Can we have a meaningful interaction with computers? Interactive storytelling/entertainment need to do better, from Stephane’s point of view.
“A good narrative speaks to some thematic truth that you recognise in yourself or the world at large” — Film Critic Hulk.
Action movies entertain us, but do not “touch us”. Computers are a tool allowing us to experiment with systems in a safe way. Nobody ever got radiation sickness playing Fallout.
Games take “What” and transform it into feedback. Interaction is usually buttons, but LA Noire changed that, where looking at the face of a character is an interaction. Mass Effect, with the simplicity of dialogue choices, not saying exactly what the character says can backfire, since users can get the wrong impression from some choices.
With Storybricks: It literally uses bricks to tell stories through an editing tool, in the format “character”, how they feel and what they feel about the subject/emotion. A conflicted character, showing how the rules fit together in less than ten bricks. In this way, a whole environment can be created, talking about fear, disdain and suspicion as the emotional bricks in a scenario of a corrupt kingdom.

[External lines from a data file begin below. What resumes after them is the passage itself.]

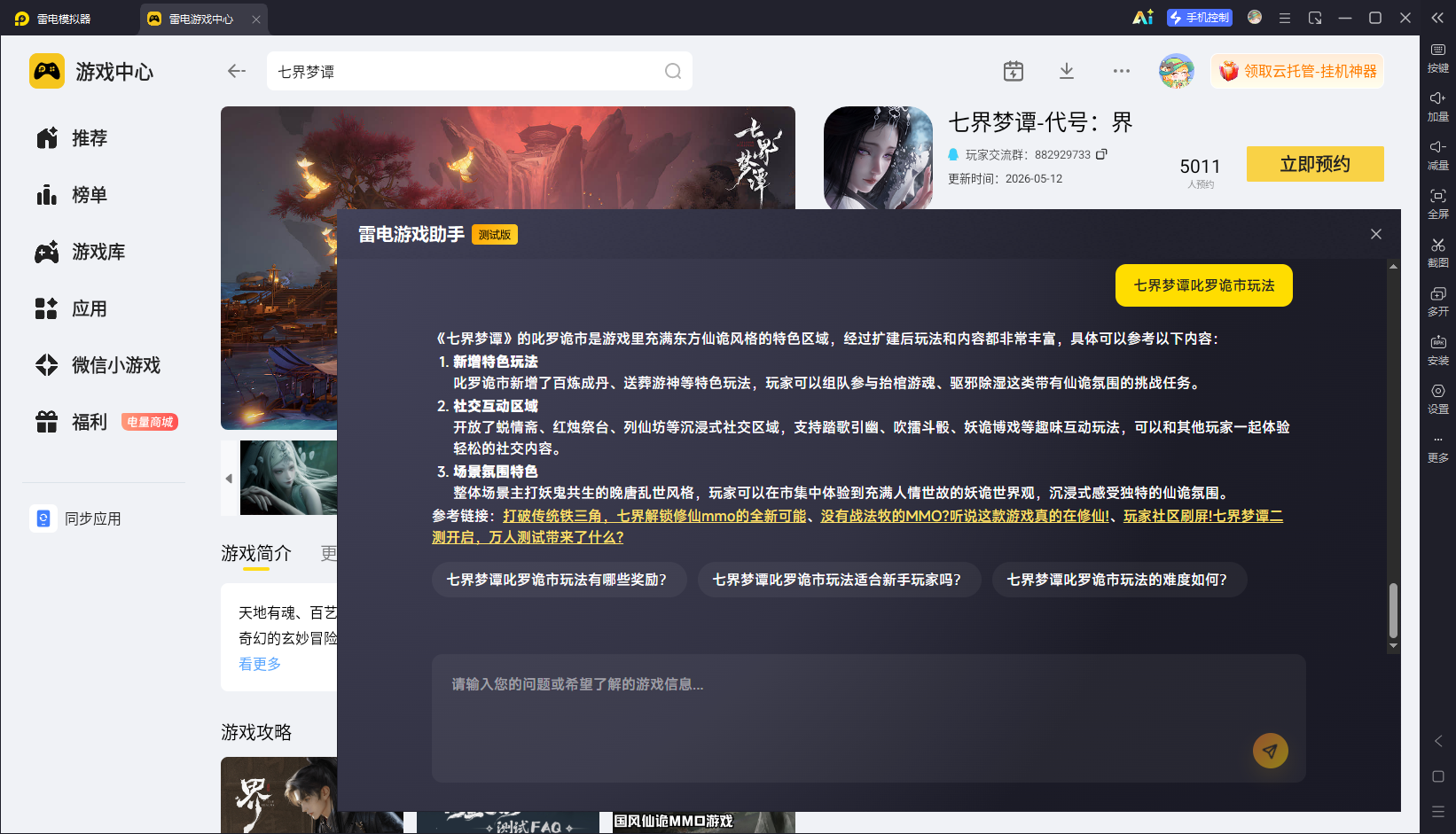Screen dimensions: 1456x834
Task: Open the downloads icon in top bar
Action: 1067,71
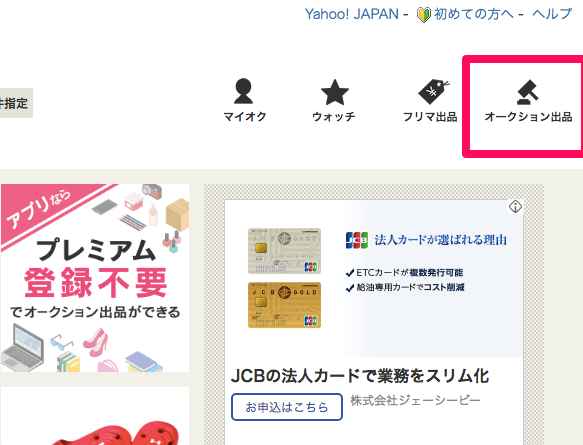Click the 株式会社ジェーシービー advertiser name
583x445 pixels.
(x=415, y=401)
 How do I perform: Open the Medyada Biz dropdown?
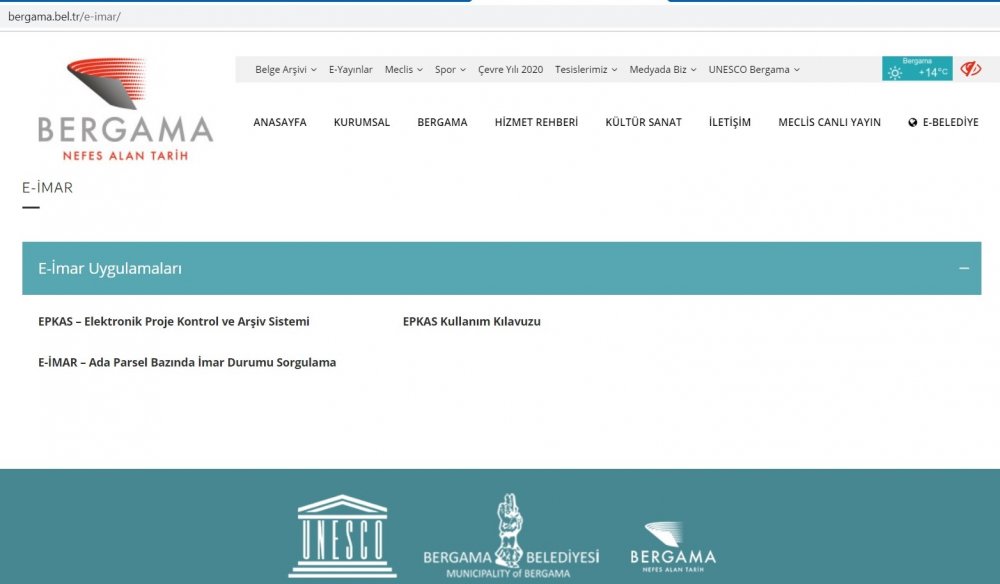tap(662, 70)
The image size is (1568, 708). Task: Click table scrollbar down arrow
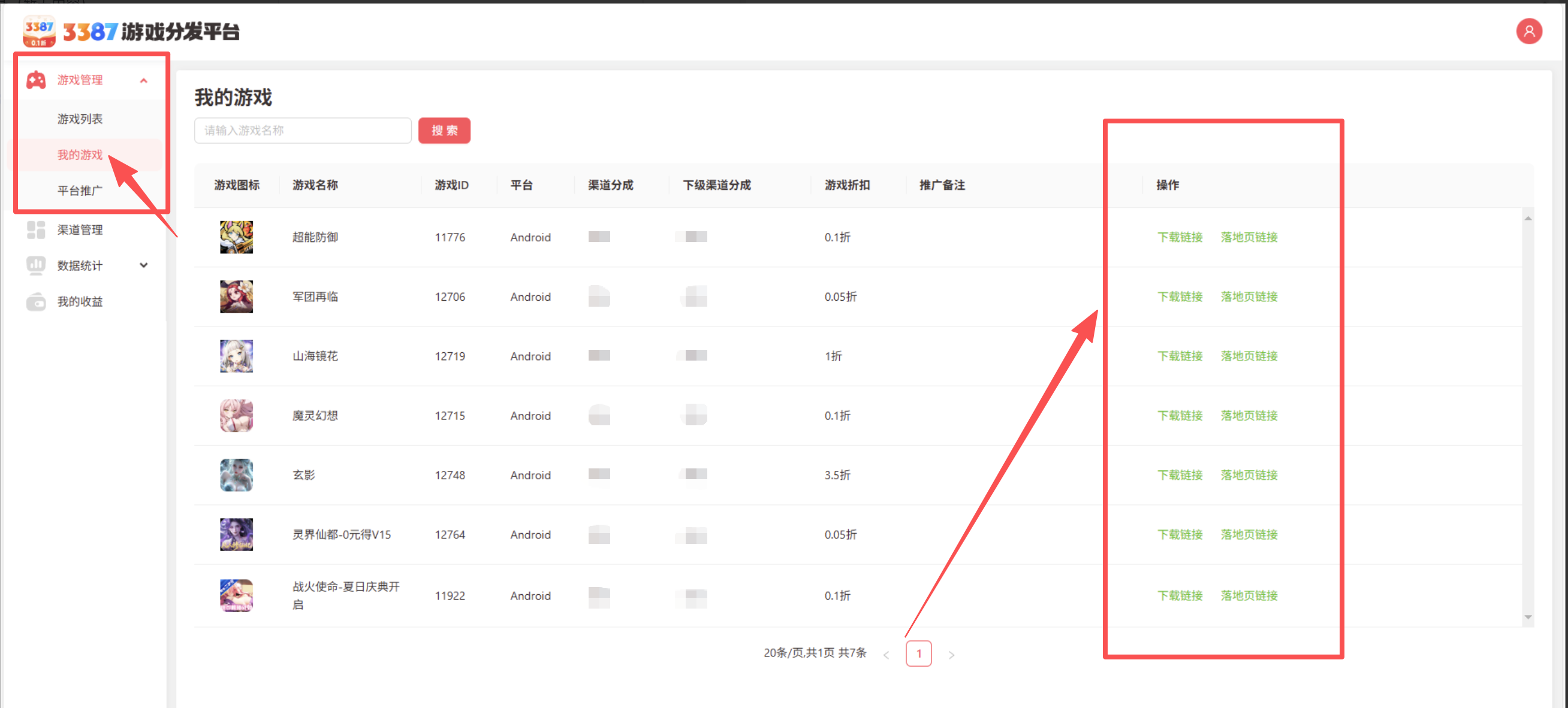click(x=1527, y=618)
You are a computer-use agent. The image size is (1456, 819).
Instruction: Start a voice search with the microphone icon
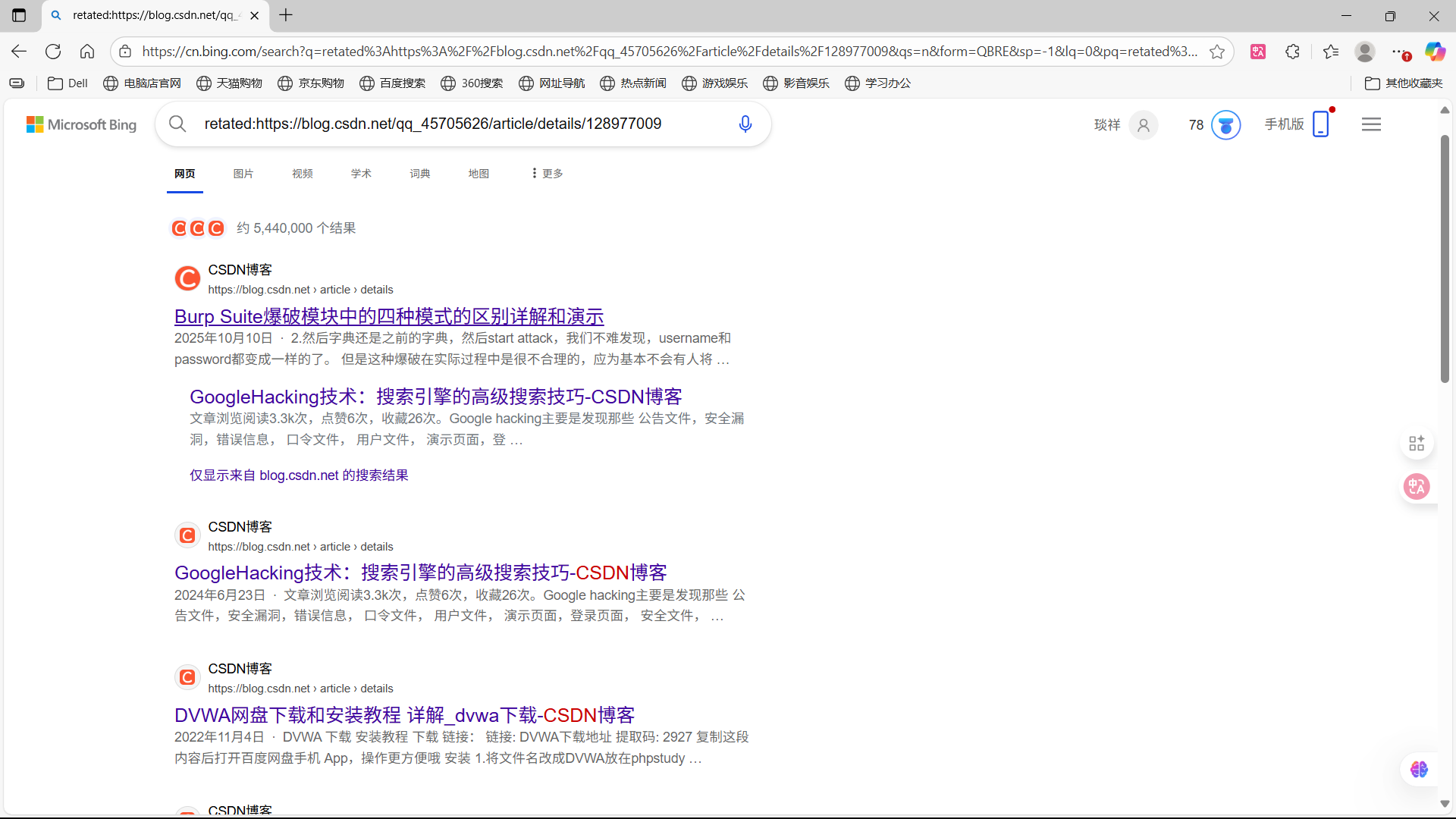pos(745,124)
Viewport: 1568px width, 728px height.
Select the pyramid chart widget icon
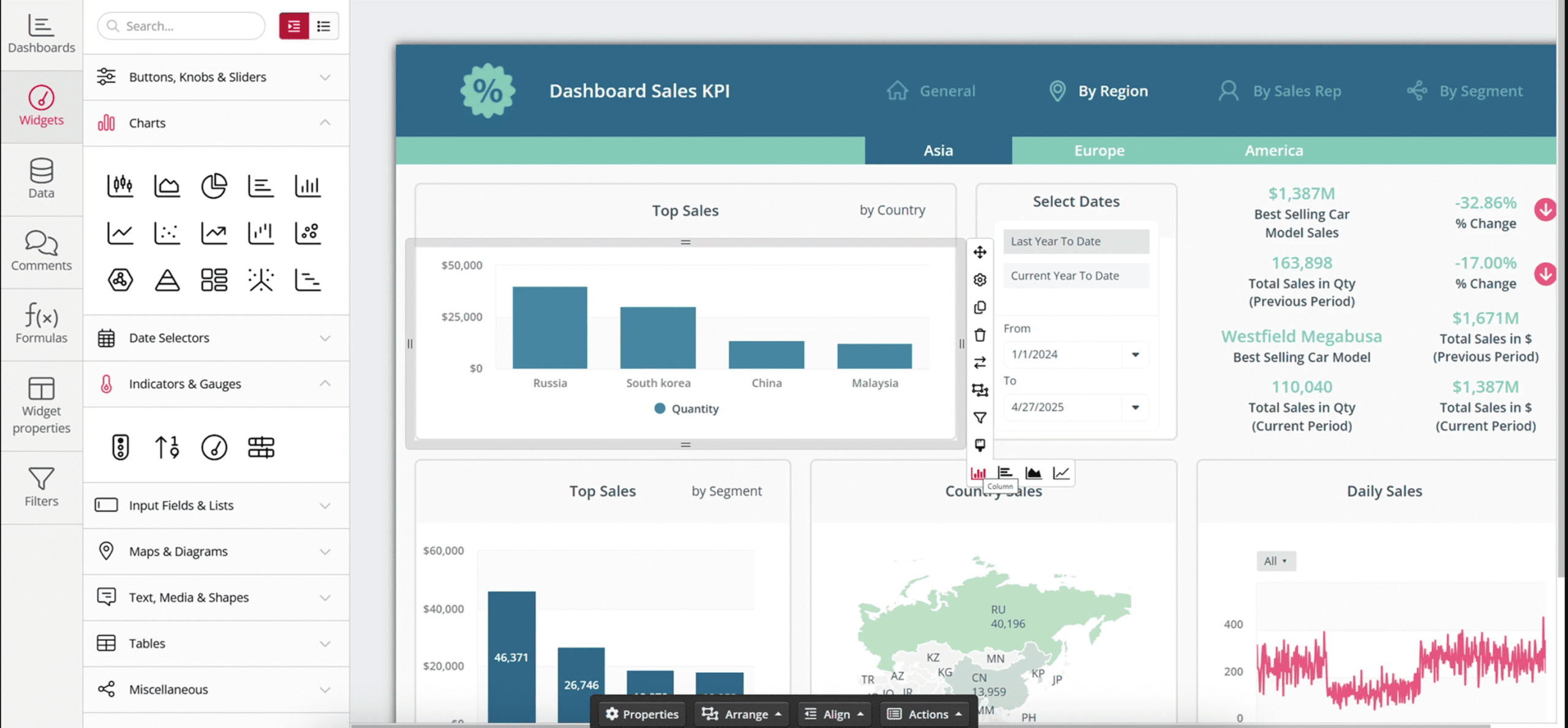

The true power is in the “How” part of the system. Plot templates are a key part of that. In a love triangle, labels between husband, wife and lover help define the needs and wants of the characters. In procedural story generation the goal is to make interactive experiences more engaging and therefore more fun. For example, when there are parts of known templates within the system, that system is capable of filling in the missing parts; completing the afore mentioned love triangle. This creates a world in which “stuff happens”, then choices are introduced. A player might be given the choice whether or not to be part of a love triangle.
Storybricks identifies the frustration of completing a quest, with an NPC being saved and afterward they just don’t care, because they’re not programmed to. A matrix of emotional equations would allow the player to set the emotional display of your character, affecting how NPCs react to you. It’s hard not to think of the rudimentary version of this in the Fable series.
In this way the plot can be tailored to the player and creates a solution for stories and plots in games, creating a new kind of interaction.
When we consider difficulty what does hard or easy mean? If you choose easy are you a bad player? Or does you just have a power lust and want to lord over the inhabitants of the game? Some choose easy to engage with the story and exploration without impediment.
This leaves the question about “What” we want from the media, This is usually obvious but it doesn’t address the “Why”. How do we go from opening a Netflix app to deciding what to watch? The difficulty menu is something to help the player to enjoy the interactive experience and Stephane sees this expanding into education as well.
Is this the future for interactive storytelling? Stephane makes good points to support his notion as one of the modes it may follow; considering the fundamental How, What, Why structure of communication.